Judgement held on ICAC 'trap'

MR Justice Mayo yesterday reserved judgement on an attempt to stay a prosecution of an amusement games centre operator charged with corruption.

The attempt was made on the grounds that the defendant was entrapped by an undercover ICAC officer.

Lau Wing-wo was charged with offering Mr So Kon-ming $30,000 for processing papers for his amusement games centre in Tsz Wan Shan, Kowloon.

Lau is seeking a judicial review of the magistrate's refusal to stay the case.
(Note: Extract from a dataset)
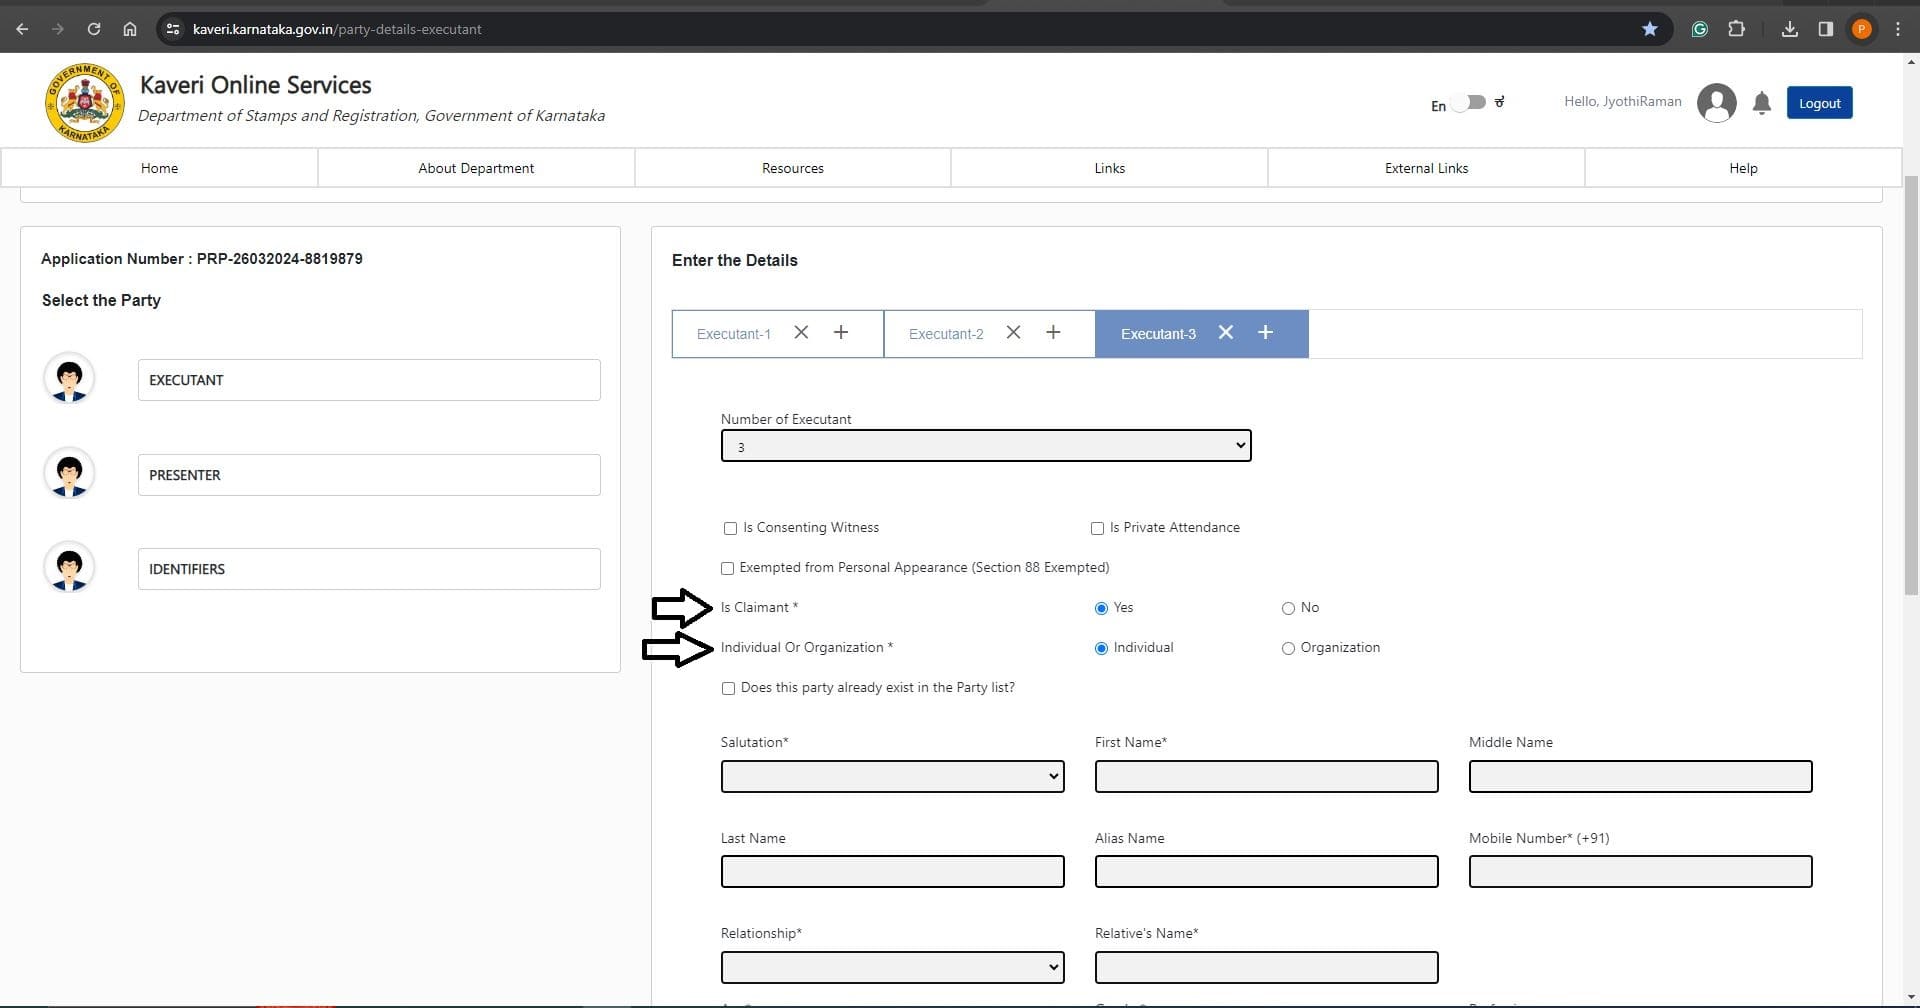Click the Logout button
Senior Assistant Crown Prosecutor Mr Michael McMahon, in seeking to uphold the decision of magistrate Mr Alan Wright not to stay the case, said the ICAC officer acted properly throughout his investigation of corruption in the Television and EntertainmentLicensing Authority (TELA).

He said undercover operations were unpleasant but necessary.
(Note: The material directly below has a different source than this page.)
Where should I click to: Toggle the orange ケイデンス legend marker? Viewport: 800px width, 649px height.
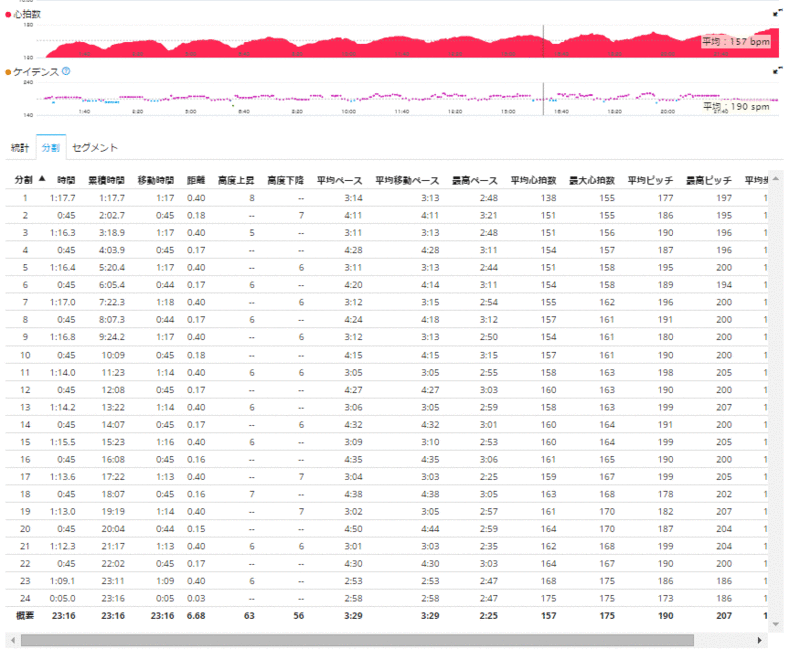coord(10,70)
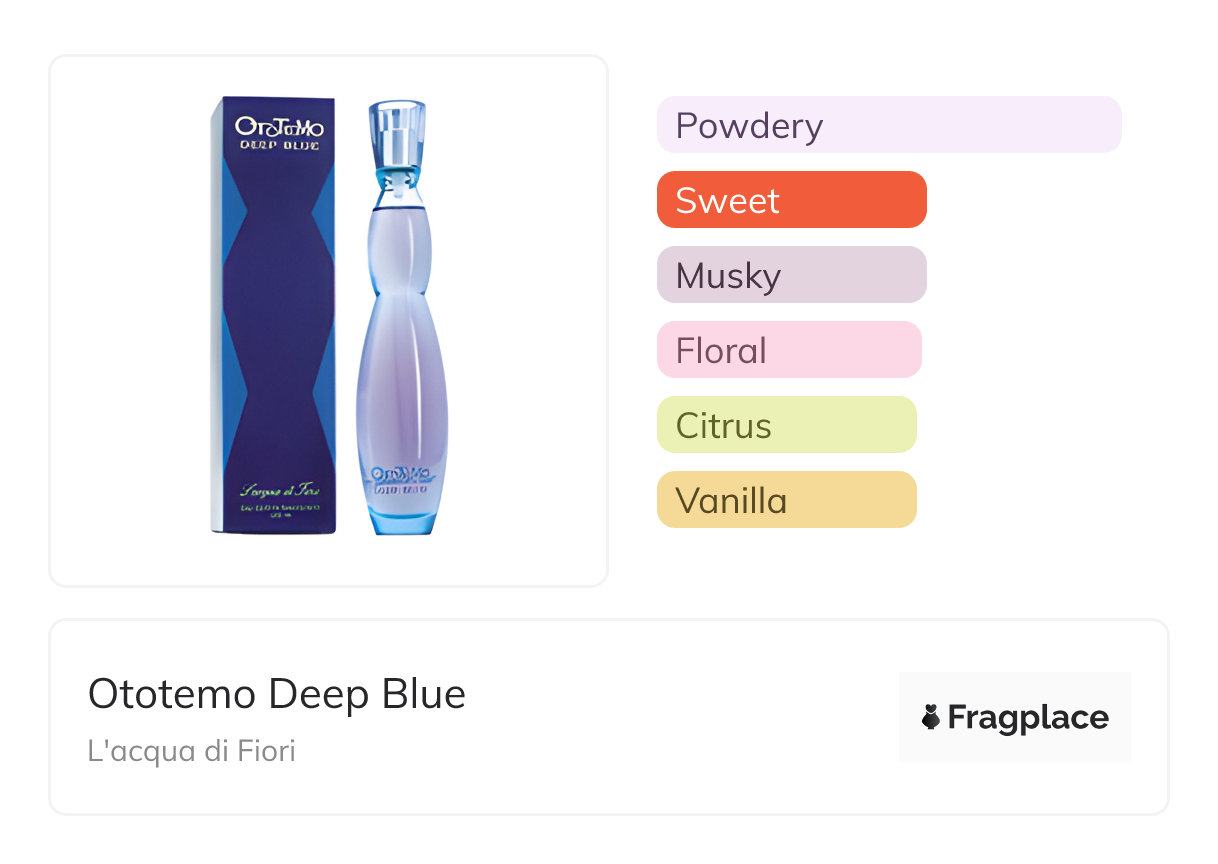Click "Deep Blue" text on the box
This screenshot has height=864, width=1218.
[279, 146]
He refuted allegations by Lau's counsel that Mr So had acted improperly by instigating others to commit offences.

Counsel said Mr So did not participate in a burglary of a TELA office, when papers were taken, photocopied and passed on to help applicants in their court battles against TELA decisions.

Mr So was present when a corrupt TELA official went into the office and removed papers.

Mr McMahon said Mr So had to appear to go along with the conspirators, but he took sensible precautions under difficult circumstances in his 11-month undercover operation.

Mr Desmond Keane, QC, for Lau, reminded the judge that the law was changed last month to allow appeals from criminal judicial reviews to go to the Court of Appeal, instead of having to go to London's Privy Council.

We have been asked by TELA to point out that in our report yesterday ''ICAC officer's scheme 'dirty','' Senior Assistant Crown Prosecutor Mr Michael McMahon said it was not the whole department, but a small section within it, apart from its head, that was corrupt.